Obituary: Jack Carter

Nadine Meisner
Monday 22 February 1999 01:02 GMT
Comments

JACK CARTER pursued his chosen choreographic mission with tenacity and courage. His greatest success was The Witch Boy, which illuminated his name and brought him many work opportunities. He choreographed prolifically all over the world and deserved greater fame in Britain.

Born into a farming family in 1917, he discovered ballet through a devotion to music - he is possibly the only choreographer to have had his own music broadcast on the radio by the BBC Symphony Orchestra, sandwiched between Schumann and Debussy. That was in 1943, by which time he had been demobbed from army war service.

A demobilisation grant allowed him to resume his ballet studies in earnest, following which he found dancing jobs with small troupes run by Molly Lake. Here he had his first try at choreography: a pas de deux in a ballet by Lake who, faced with a studio full of fidgeting dancers and an inspirational blank, saw Carter smiling (at something else, actually) and snapped "Go on! Do it! You do it!" So he did.

Supplied information:
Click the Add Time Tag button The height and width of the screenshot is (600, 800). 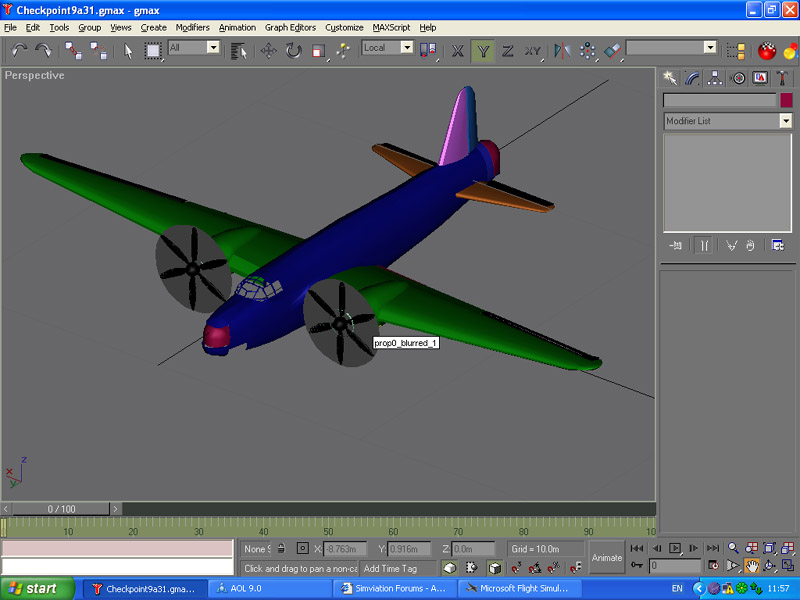397,568
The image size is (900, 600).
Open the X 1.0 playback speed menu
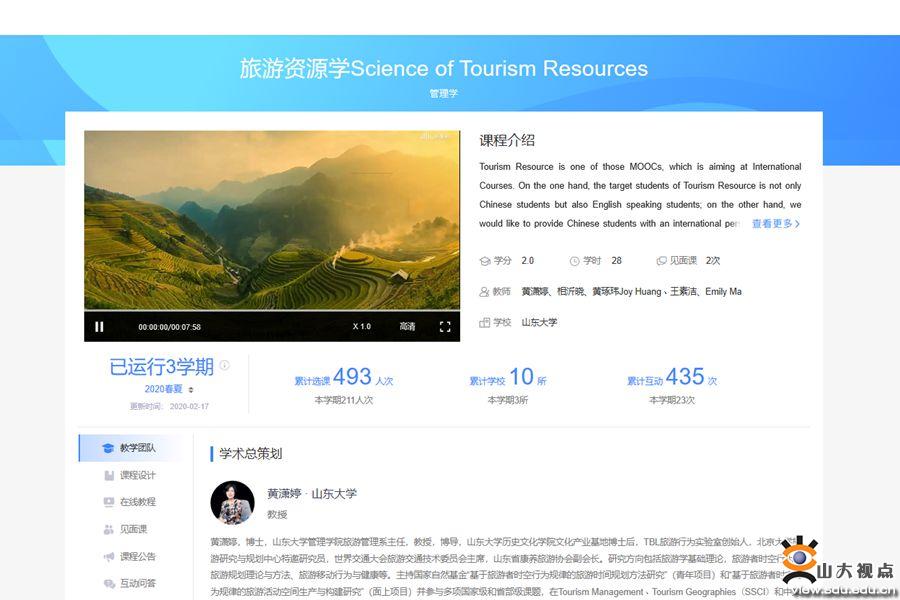(361, 326)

Job 1: Write out the Jack Carter obituary word for word from "Obituary: Jack Carter" to "fame in Britain.".
Job 2: Carry on the Jack Carter obituary from the point where it stops.

Exercise output 1:
Obituary: Jack Carter

Nadine Meisner
Monday 22 February 1999 01:02 GMT
Comments

JACK CARTER pursued his chosen choreographic mission with tenacity and courage. His greatest success was The Witch Boy, which illuminated his name and brought him many work opportunities. He choreographed prolifically all over the world and deserved greater fame in Britain.

Exercise output 2:
He made his first piece, Fantaisie, in 1946 for Lake's Continental Ballet. He also danced with the Sadler's Wells Opera Ballet, appeared in the film The Red Shoes (1948) and sometimes slept in Victoria Station for lack of money. He joined the small Ambassador Ballet where he choreographed Stagioni. This piece marked the start of a close friendship and collaboration with the dancer and designer Norman McDowell, which lasted until McDowell's death in 1980.

Then in the early 1950s Carter worked with Ballet Workshop, a crucible for young choreographers which had links with Ballet Rambert. His pieces included Echo and Narcissus, performed by the celebrated John Gilpin and Nathalie Krassovska, and given a television showing; Ouverture, a Proust ballet which entered the Rambert repertoire as Past Recalled; and The Life and Death of Lola Montez, which Rambert also acquired.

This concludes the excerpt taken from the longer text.